There are so many things that can go wrong, especially if money is borrowed from a boyfriend or girlfriend. Without a written contract, you’re screwed. And if you have a contract to take out a loan for a car of another person, you are legally responsible for paying the money. And what rights you have to get that money after a breakup? You will need a lawyer, and do not expect it to be cheap.

8. Christmas.

As weddings, take out a loan to buy Christmas presents is a silly idea that does not need much explanation. Christmas loans are easily available with all types of businesses eager for money so it can be seen as a generous gift giver, whereas into debt and make your financial life a living hell.

Disappointed children on Christmas morning is something no one wants to do, but the loan is not the way to pay for the gifts. Take a look at your finances now and start keeping track of where your money goes. You may find, as a family, which $ 2.300 per month in expenses cannot be explained.

9. Buy a new car.

All these expenses would be easier if you put money aside in advance and not have to get a loan to pay. The same goes for a car loan again. Make a car payment for three or five years is painful not only the monthly interest on the loan, but for the monthly reminder that you are paying for something that is falling in value every time you use it.

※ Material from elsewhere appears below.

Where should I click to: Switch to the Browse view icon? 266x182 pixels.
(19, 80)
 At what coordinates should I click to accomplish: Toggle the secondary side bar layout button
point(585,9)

Half car loan your car may depreciate by 20% -40%, making the car less valuable than the remainder of the loan. A new car smell is good, but not last as long as the loan payments. It is better to put money into a savings account each month, years before you have to buy a car.

10. Stock market.

Stock options are always a gamble, despite a better education than going to a casino. But to borrow money from a broker or bank to enter the stock market is a poor choice unless you have money to lose. Broker fees will eat into your profits, and buy in the credit spread through a broker is too risky. It is better to buy stocks slowly and only what you can afford – money that means they have at hand and not through a loan, but by buying directly through the company you want to invest in.